• 4 Stroke Husqvarna Motorcycles Made In Italy - About 1989 to 2014
    TE = 4st Enduro & TC = 4st Cross

  • Hi everyone,

    As you all know, Coffee (Dean) passed away a couple of years ago. I am Dean's ex-wife's husband and happen to have spent my career in tech. Over the years, I occasionally helped Dean with various tech issues.

    When he passed, I worked with his kids to gather the necessary credentials to keep this site running. Since then (and for however long they worked with Coffee), Woodschick and Dirtdame have been maintaining the site and covering the costs. Without their hard work and financial support, CafeHusky would have been lost.

    Over the past couple of weeks, I’ve been working to migrate the site to a free cloud compute instance so that Woodschick and Dirtdame no longer have to fund it. At the same time, I’ve updated the site to a current version of XenForo (the discussion software it runs on). The previous version was outdated and no longer supported.

    Unfortunately, the new software version doesn’t support importing the old site’s styles, so for now, you’ll see the XenForo default style. This may change over time.

    Coffee didn’t document the work he did on the site, so I’ve been digging through the old setup to understand how everything was running. There may still be things I’ve missed. One known issue is that email functionality is not yet working on the new site, but I hope to resolve this over time.

    Thanks for your patience and support!

2011 TE310 chain tension-yes again

DavidB

Husqvarna
A Class
If you want to give me a smart A reply don't. Nobody is perfect and yes I have a shop manual. I am not a moron but with the bike on the stand, at what point on the swingarm let's say are you checking chain tension and what should the measurement be? Also, are any of you guys taking the chain protector off? The plastic cover that I guess is to keep crap from flying off chain or help prevent stuff from getting caught in chain!!
 
If you want to give me a smart A reply don't. Nobody is perfect and yes I have a shop manual. I am not a moron but with the bike on the stand, at what point on the swingarm let's say are you checking chain tension and what should the measurement be? Also, are any of you guys taking the chain protector off? The plastic cover that I guess is to keep crap from flying off chain or help prevent stuff from getting caught in chain!!

Do look on past posts there is lots of info on this it has been talked about 100 times ........
 
Personally, i stick a socket between the chain and swingarm right in front of the plastic chainguard. I use a 36mm cause it gets the slack real close to correct.
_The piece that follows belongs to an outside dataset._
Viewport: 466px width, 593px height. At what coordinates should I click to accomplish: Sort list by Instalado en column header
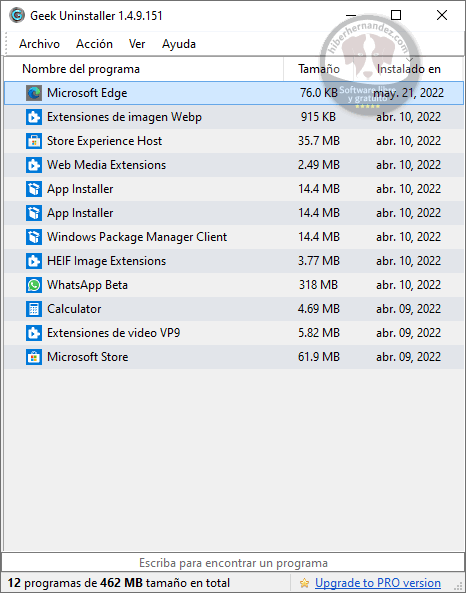(x=409, y=69)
I adjust the chain till no slack is present in the lower section, there will be tension against the socket when you remove it. Just an old race trick that made it easier. I will try to post a pic later.
 
I do the same. just on the rear side of that chain guide vertical lip. In my opinion though a bit loose is better. That rubber that they use in the rear chain guard is soft. On my 2010 I had mine a bit tighter and that stuff wore out like butter. Now I just make it on the loose side of that socket size.
 
This is how I did mine.
I had the shock removed to replace the spring, so (when sitting on a stand) lifted the swingarm to perfectly vertical (max length on the chain) and adjusted it correctly with about 10mm play. Then I let the swingarm hang fully (with the shock back in) and marked a point on the swingarm where I can push the chain up and have about 10mm clearance to the swingarm. Now I know when it is correctly tensioned and can check it very easily.
 
I found a piece of PVC that is the size that gives me the slack the manual calls for.

HuskyTipsChain.jpg
 
Here's my nearly idiot proof (i still surprise myself sometimes:doh:) marking for chain slack. I've got a metric socket with 35 mm OD to gauge with every oil change. Stock sticker is LONG gone. Sharpie needs refreshed a couple times a year.

IMG_0431.JPG
 
Curious, why did you replace the spring? I weigh in at 226lb geared up, should I be looking at a stiffer spring for my 2011 310?

On my TE450, I weigh in at 200 fully suited, my spring tension is almost maxxed out. If I add any more pounds, I will need a new spring myself.
 
Curious, why did you replace the spring? I weigh in at 226lb geared up, should I be looking at a stiffer spring for my 2011 310?

I weigh exactly the same geared up and couldn't get the sag right, went to a 5.6 kg and I think it is still too soft. I reckon I need a 6.0? Racetech have finally updated their search function for these and it recommends a 6.0kg also.